This was published in the Western Missouri Shooter’s Alliance newsletter during that state’s debate on adopting CCW:


Letter to the St. Louis Post-Dispatch “star” reporter,
Peter Shinkle, in response to an article of 10/25
Mr. Shinkle:

Thank you for an excellent article on the historical background on the provision in Missouri’s current Constitution (1875) that addresses the right to keep and bear arms.

While you gave some background, such as the Know-Nothing riot for how Gantt came to propose the clause about concealed weapons, you failed to mention in any way the topic that was one of the foremost of that day which was Emancipation, and a topic that still continues to draw our attention this very day, which was and is race relations and how the legal rights of blacks differ from those of whites.

Please recall that one of the supporting reasons for its ruling that negros where property and not citizens for purposes of the Constitution in Dred Scott v Sanford, March 6th, 1857, was according to the Chief Justice Taney:

... It would give to persons of the negro race, who were recognized as citizens in any one State of the Union, the right to enter every other State whenever they pleased, singly or in companies, without pass or passport, and without obstruction, to sojourn there as long as they pleased, to go where they pleased at every hour of the day or night without molestation, unless they committed some violation of law for which a white man would be punished; and it would give them the full liberty of speech in public and in private upon all subjects upon which its own citizens might speak; to hold public meetings upon political affairs, and to keep and carry arms wherever they went...

(see: http://www.pbs.org/wgbh/aia/part4/4h2933t.html)

There is now ample scholarship that documents the Post War approach to dealing with blacks was, despite the newly adopted 14th Amendment, to shift to suppression by counting on local authorities to look the other way.

This certainly was the case up until the Kennedy Justice Department began to aggressively enforce civil rights laws throughout the South, where local KKK sympathizes could count on their Sheriff to either not be in any hurry to investigate assaults or lynchings of blacks or could even be counted on to keep “civil order” with dogs, firehoses, teargas and battons, an “order” that prevented blacks from enjoying their legal liberties.

Legal scholars Robert J. Cottrol and Raymond Diamond wrote a 1995 Chicago-Kkent College of Law article, “NEVER INTENDED TO BE APPLIED TO THE WHITE POPULATION”: FIREARMS REGULATION AND RACIAL DISPARITY—THE REDEEMED SOUTH’S LEGACY TO A NATIONAL JURISPRUDENCE?”, in which they quote:

I know something of the history of this legislation.

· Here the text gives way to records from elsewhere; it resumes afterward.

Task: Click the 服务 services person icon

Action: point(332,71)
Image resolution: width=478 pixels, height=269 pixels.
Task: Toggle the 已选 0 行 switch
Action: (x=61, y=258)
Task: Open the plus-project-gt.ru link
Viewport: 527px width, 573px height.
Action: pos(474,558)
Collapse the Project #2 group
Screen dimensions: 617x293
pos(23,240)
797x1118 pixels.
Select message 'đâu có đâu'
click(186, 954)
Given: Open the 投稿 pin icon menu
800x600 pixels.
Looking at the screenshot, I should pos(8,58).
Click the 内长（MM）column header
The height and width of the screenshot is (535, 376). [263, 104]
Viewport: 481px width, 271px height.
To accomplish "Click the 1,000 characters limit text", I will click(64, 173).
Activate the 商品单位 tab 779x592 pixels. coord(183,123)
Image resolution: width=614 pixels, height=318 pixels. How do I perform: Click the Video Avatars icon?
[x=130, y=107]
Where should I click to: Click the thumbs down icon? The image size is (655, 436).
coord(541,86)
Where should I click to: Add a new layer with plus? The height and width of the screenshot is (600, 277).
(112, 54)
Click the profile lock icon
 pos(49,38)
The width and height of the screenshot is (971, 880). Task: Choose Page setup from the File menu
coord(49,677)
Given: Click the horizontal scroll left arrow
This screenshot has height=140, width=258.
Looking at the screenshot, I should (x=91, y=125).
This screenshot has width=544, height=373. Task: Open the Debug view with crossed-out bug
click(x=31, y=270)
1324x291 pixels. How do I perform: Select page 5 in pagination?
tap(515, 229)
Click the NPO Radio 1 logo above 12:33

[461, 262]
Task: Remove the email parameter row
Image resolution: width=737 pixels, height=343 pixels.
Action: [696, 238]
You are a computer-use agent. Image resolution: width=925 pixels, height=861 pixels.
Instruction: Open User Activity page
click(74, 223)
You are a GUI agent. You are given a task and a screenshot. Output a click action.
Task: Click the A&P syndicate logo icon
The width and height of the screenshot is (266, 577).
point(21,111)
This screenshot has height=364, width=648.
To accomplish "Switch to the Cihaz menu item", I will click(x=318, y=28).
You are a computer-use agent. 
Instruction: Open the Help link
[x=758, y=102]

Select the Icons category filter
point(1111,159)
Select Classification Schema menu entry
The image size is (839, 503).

The original Act of 1893 was passed when there was a great influx of negro laborers in this State drawn here for the purpose of working in turpentine and lumber
camps.... [T]he Act was passed for the purpose of disarming the negro laborers and to thereby reduce the unlawful homicides that were prevalent in turpentine and saw-mill camps and to give the white citizens in sparsely settled areas a better feeling of security. The statute was never intended to be applied to the white population....

[I]t is a safe guess to assume that more than 80% of the white men living in the rural sections of Florida have violated this statute....

[T]here has never been, within my knowledge, any effort to enforce the provisions of this statute as to white people, because it has been generally conceded to be in contravention of the Constitution and non-enforceable if contested.

(ref: http://www.guncite.com/journals/cd-reg.html)

For a list of related law journal articles, see: http://www.guncite.com/journals/index.html

I have a copy of a 1901 Sears Roebuck mail order catalog that carries a large selection of women’s clothing, and in dozens of pages does not show a single one modeled by a black woman. Their catalog devotes pages 304 to 309 to pistols, including a “Ladies’ Revolver” that “can be carried in the vest pocket as conveniently as a watch, and is designed especially for ladies’ use.”, stock number 6T1354 with pearl handles $2.40, $1.50 with rubber handles via mail. Many people know subtle signals when they see them as to exactly which “ladies” that Sears is marketing these pistol to.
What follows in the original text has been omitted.